Après l’avis du Conseil économique, social et environnemental et du mémorandum du Conseil national des droits de l’Homme, suite à une saisine du président de la Chambre des représentants, une discussion détaillée des dispositions du projet a eu lieu le 31 octobre 2024. Le 3 décembre 2024, la Commission des secteurs sociaux a adopté à la majorité le projet de loi organique, après des discussions longues de plus de 17 heures.

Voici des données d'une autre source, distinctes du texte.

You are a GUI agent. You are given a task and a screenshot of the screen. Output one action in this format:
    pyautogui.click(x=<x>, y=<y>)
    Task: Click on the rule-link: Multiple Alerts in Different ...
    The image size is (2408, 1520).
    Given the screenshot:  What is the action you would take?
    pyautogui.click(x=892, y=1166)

La première phase au sein de la Chambre des représentants s’est conclue par une session plénière consacrée à la discussion et au vote du projet de loi organique n°97.15 dans son ensemble, le 24 décembre 2024.
Selon le gouvernement, le texte a connu des amendements substantiels
À la lumière des sessions de dialogue social sur ce projet de loi organique, le gouvernement a pu introduire des amendements substantiels qui ont permis d’atteindre un consensus sur plusieurs articles fondamentaux, notamment l’article 1er et l’article 4, ainsi que la suppression des grèves interdites, des peines privatives de liberté et de tout renvoi à des sanctions pénales plus sévères.

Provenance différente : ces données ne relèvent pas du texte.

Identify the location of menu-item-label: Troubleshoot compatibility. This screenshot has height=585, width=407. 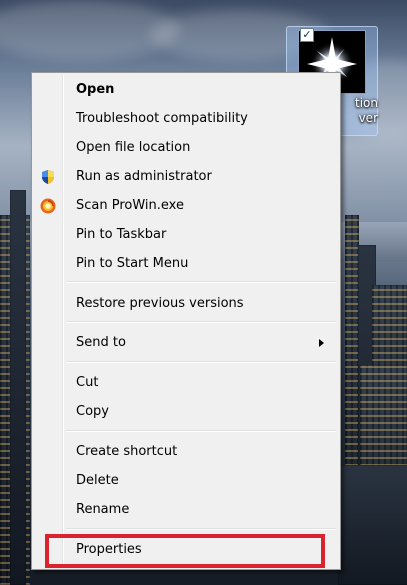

Parmi les principales nouveautés du projet de loi organique approuvé par la Chambre des représentants, on peut citer :
- L’élargissement des catégories concernées par l’exercice du droit de grève aux professionnels, aux travailleurs indépendants et travailleurs non salariés (TNS), travailleurs domestiques, mineurs, marins, concierges, journalistes et autres catégories spécifiques de travailleurs.
- Une révision de la définition de la grève, incluant l’expression «arrêt total ou partiel du travail» et supprimant l’expression «de manière planifiée».
- La modification de la définition du secteur public pour inclure «les services publics relevant de l’État, des collectivités territoriales, des personnes morales de droit public qui leur sont rattachées, ainsi que des établissements publics n’ayant pas un caractère industriel ou commercial, ainsi que toute personne morale de droit public».
- L’ajout d’une définition du secteur privé comme étant «les personnes physiques ou morales, autres que celles mentionnées dans la définition du secteur public, qui entretiennent une relation de travail avec leurs employés».
- La suppression des interdictions de grèves à caractère politique ou alternées.
- L’élargissement des entités habilitées à appeler à la grève, y compris les syndicats représentatifs dans les services publics.
- L’octroi à un certain nombre de salariés du secteur privé du droit d’appeler à une grève via un comité de grève, avec des conditions assouplies pour la prise de décision.
- La suppression de la procédure de réquisition.
- La suppression des sanctions privatives de liberté et du renvoi à des sanctions pénales plus sévères.
- L’harmonisation de la structure du texte, la cohérence des articles et la précision des termes employés.